#### Problem:
Word for word, set down the full listing below.

#### The input:
▬▬▬
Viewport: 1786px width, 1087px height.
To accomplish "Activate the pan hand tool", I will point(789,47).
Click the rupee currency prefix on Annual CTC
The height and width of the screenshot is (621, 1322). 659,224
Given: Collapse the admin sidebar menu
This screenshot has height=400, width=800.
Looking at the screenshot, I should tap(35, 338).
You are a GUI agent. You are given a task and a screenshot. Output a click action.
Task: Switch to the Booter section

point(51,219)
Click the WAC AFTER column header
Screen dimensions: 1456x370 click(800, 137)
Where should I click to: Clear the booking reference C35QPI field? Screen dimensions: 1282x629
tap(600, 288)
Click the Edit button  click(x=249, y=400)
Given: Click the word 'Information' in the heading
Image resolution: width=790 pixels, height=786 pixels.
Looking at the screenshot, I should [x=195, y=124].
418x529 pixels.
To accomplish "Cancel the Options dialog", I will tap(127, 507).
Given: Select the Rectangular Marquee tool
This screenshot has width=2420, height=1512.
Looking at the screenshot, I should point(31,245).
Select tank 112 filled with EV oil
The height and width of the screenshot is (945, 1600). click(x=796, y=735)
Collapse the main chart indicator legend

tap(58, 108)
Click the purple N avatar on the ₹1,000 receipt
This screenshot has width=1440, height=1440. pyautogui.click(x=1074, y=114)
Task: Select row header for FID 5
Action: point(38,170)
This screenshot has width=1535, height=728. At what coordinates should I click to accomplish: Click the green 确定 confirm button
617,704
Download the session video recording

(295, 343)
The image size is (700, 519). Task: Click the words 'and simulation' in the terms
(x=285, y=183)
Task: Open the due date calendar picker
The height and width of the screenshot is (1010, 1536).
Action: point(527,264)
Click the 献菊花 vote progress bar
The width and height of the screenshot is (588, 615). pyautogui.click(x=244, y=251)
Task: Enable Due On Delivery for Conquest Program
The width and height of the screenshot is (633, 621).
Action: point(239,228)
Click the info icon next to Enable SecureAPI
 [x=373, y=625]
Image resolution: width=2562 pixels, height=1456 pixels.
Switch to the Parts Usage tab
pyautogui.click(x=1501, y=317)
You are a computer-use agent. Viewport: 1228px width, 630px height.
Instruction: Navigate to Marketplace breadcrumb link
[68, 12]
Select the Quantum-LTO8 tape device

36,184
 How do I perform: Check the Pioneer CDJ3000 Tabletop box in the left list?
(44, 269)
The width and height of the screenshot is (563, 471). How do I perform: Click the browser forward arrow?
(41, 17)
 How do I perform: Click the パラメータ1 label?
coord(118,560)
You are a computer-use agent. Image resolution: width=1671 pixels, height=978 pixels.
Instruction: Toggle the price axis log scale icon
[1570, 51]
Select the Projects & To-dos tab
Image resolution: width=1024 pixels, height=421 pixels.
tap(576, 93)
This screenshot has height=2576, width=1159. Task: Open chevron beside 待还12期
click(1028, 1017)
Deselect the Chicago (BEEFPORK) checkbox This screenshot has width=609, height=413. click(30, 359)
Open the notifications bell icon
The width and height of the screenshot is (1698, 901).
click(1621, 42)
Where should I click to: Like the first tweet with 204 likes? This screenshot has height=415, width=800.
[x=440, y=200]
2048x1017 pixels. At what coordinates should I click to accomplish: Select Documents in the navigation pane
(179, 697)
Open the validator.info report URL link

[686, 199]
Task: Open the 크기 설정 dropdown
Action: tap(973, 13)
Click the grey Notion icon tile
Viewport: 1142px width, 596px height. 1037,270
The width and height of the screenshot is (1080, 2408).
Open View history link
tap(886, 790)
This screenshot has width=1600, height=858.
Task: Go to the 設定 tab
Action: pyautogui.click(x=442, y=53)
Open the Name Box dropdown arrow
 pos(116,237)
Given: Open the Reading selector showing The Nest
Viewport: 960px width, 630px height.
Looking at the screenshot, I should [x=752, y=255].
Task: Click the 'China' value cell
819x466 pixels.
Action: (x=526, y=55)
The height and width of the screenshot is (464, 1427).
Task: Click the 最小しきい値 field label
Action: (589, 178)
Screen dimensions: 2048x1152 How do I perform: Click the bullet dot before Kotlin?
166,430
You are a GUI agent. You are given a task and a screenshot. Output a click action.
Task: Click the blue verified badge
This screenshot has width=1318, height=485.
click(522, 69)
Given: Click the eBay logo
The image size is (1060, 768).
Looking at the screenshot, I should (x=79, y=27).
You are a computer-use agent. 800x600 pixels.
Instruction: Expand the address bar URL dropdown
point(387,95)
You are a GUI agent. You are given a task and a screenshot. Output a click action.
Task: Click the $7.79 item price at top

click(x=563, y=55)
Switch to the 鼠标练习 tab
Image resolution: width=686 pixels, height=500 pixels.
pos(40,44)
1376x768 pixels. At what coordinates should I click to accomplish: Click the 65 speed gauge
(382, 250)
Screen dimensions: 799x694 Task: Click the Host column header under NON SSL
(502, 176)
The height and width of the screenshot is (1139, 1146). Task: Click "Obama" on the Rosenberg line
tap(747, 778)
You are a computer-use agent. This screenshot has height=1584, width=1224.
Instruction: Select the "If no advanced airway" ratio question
▬▬▬
#### Exercise response:
Viewport: 1786px width, 1087px height.
To accomplish "Activate the pan hand tool", I will point(789,47).
Click the rupee currency prefix on Annual CTC
The height and width of the screenshot is (621, 1322). 659,224
Given: Collapse the admin sidebar menu
This screenshot has height=400, width=800.
Looking at the screenshot, I should tap(35, 338).
You are a GUI agent. You are given a task and a screenshot. Output a click action.
Task: Switch to the Booter section

point(51,219)
Click the WAC AFTER column header
Screen dimensions: 1456x370 click(800, 137)
Where should I click to: Clear the booking reference C35QPI field? Screen dimensions: 1282x629
tap(600, 288)
Click the Edit button  click(x=249, y=400)
Given: Click the word 'Information' in the heading
Image resolution: width=790 pixels, height=786 pixels.
Looking at the screenshot, I should [x=195, y=124].
418x529 pixels.
To accomplish "Cancel the Options dialog", I will tap(127, 507).
Given: Select the Rectangular Marquee tool
This screenshot has width=2420, height=1512.
Looking at the screenshot, I should point(31,245).
Select tank 112 filled with EV oil
The height and width of the screenshot is (945, 1600). click(x=796, y=735)
Collapse the main chart indicator legend

tap(58, 108)
Click the purple N avatar on the ₹1,000 receipt
This screenshot has width=1440, height=1440. pyautogui.click(x=1074, y=114)
Task: Select row header for FID 5
Action: point(38,170)
This screenshot has width=1535, height=728. At what coordinates should I click to accomplish: Click the green 确定 confirm button
617,704
Download the session video recording

(295, 343)
The image size is (700, 519). Task: Click the words 'and simulation' in the terms
(x=285, y=183)
Task: Open the due date calendar picker
The height and width of the screenshot is (1010, 1536).
Action: point(527,264)
Click the 献菊花 vote progress bar
The width and height of the screenshot is (588, 615). pyautogui.click(x=244, y=251)
Task: Enable Due On Delivery for Conquest Program
The width and height of the screenshot is (633, 621).
Action: point(239,228)
Click the info icon next to Enable SecureAPI
 [x=373, y=625]
Image resolution: width=2562 pixels, height=1456 pixels.
Switch to the Parts Usage tab
pyautogui.click(x=1501, y=317)
You are a computer-use agent. Viewport: 1228px width, 630px height.
Instruction: Navigate to Marketplace breadcrumb link
[68, 12]
Select the Quantum-LTO8 tape device

36,184
 How do I perform: Check the Pioneer CDJ3000 Tabletop box in the left list?
(44, 269)
The width and height of the screenshot is (563, 471). How do I perform: Click the browser forward arrow?
(41, 17)
 How do I perform: Click the パラメータ1 label?
coord(118,560)
You are a computer-use agent. Image resolution: width=1671 pixels, height=978 pixels.
Instruction: Toggle the price axis log scale icon
[1570, 51]
Select the Projects & To-dos tab
Image resolution: width=1024 pixels, height=421 pixels.
tap(576, 93)
This screenshot has height=2576, width=1159. Task: Open chevron beside 待还12期
click(1028, 1017)
Deselect the Chicago (BEEFPORK) checkbox This screenshot has width=609, height=413. click(30, 359)
Open the notifications bell icon
The width and height of the screenshot is (1698, 901).
click(1621, 42)
Where should I click to: Like the first tweet with 204 likes? This screenshot has height=415, width=800.
[x=440, y=200]
2048x1017 pixels. At what coordinates should I click to accomplish: Select Documents in the navigation pane
(179, 697)
Open the validator.info report URL link

[686, 199]
Task: Open the 크기 설정 dropdown
Action: tap(973, 13)
Click the grey Notion icon tile
Viewport: 1142px width, 596px height. 1037,270
The width and height of the screenshot is (1080, 2408).
Open View history link
tap(886, 790)
This screenshot has width=1600, height=858.
Task: Go to the 設定 tab
Action: pyautogui.click(x=442, y=53)
Open the Name Box dropdown arrow
 pos(116,237)
Given: Open the Reading selector showing The Nest
Viewport: 960px width, 630px height.
Looking at the screenshot, I should [x=752, y=255].
Task: Click the 'China' value cell
819x466 pixels.
Action: (x=526, y=55)
The height and width of the screenshot is (464, 1427).
Task: Click the 最小しきい値 field label
Action: (589, 178)
Screen dimensions: 2048x1152 How do I perform: Click the bullet dot before Kotlin?
166,430
You are a GUI agent. You are given a task and a screenshot. Output a click action.
Task: Click the blue verified badge
This screenshot has width=1318, height=485.
click(522, 69)
Given: Click the eBay logo
The image size is (1060, 768).
Looking at the screenshot, I should (x=79, y=27).
You are a computer-use agent. 800x600 pixels.
Instruction: Expand the address bar URL dropdown
point(387,95)
You are a GUI agent. You are given a task and a screenshot. Output a click action.
Task: Click the $7.79 item price at top

click(x=563, y=55)
Switch to the 鼠标练习 tab
Image resolution: width=686 pixels, height=500 pixels.
pos(40,44)
1376x768 pixels. At what coordinates should I click to accomplish: Click the 65 speed gauge
(382, 250)
Screen dimensions: 799x694 Task: Click the Host column header under NON SSL
(502, 176)
The height and width of the screenshot is (1139, 1146). Task: Click "Obama" on the Rosenberg line
tap(747, 778)
You are a computer-use agent. This screenshot has height=1584, width=1224.
Instruction: Select the "If no advanced airway" ratio question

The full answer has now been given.